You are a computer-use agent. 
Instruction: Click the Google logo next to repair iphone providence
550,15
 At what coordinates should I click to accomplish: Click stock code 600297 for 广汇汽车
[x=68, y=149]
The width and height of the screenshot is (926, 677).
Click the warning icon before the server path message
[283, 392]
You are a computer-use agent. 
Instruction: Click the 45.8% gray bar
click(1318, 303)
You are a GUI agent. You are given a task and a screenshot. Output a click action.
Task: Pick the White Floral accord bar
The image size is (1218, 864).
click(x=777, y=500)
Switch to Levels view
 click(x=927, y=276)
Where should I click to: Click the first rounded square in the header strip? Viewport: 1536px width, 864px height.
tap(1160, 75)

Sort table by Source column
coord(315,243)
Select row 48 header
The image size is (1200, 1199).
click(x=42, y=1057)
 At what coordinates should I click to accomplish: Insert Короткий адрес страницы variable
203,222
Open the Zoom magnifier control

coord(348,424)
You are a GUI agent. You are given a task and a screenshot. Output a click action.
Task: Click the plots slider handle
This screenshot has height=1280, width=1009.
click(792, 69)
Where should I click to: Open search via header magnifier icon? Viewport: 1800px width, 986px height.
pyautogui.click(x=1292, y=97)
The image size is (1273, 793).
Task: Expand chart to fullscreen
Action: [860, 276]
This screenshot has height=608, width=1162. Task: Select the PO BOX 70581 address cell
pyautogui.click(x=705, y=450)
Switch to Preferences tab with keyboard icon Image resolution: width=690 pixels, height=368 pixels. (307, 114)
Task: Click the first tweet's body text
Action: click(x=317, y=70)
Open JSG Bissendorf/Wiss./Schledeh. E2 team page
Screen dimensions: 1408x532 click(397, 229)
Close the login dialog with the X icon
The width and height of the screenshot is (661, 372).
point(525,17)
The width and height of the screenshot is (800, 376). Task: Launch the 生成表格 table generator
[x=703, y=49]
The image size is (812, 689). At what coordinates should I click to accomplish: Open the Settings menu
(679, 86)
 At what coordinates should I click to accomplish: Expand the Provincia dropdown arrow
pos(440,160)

→ **WHAT THE EXERCISE ASKS**:
Write out again only the lines from the one with "The image size is (812, 689)." through the last line of the records above. Keep every word as it stands.

→ **YOUR RESPONSE**:
The image size is (812, 689). At what coordinates should I click to accomplish: Open the Settings menu
(679, 86)
 At what coordinates should I click to accomplish: Expand the Provincia dropdown arrow
pos(440,160)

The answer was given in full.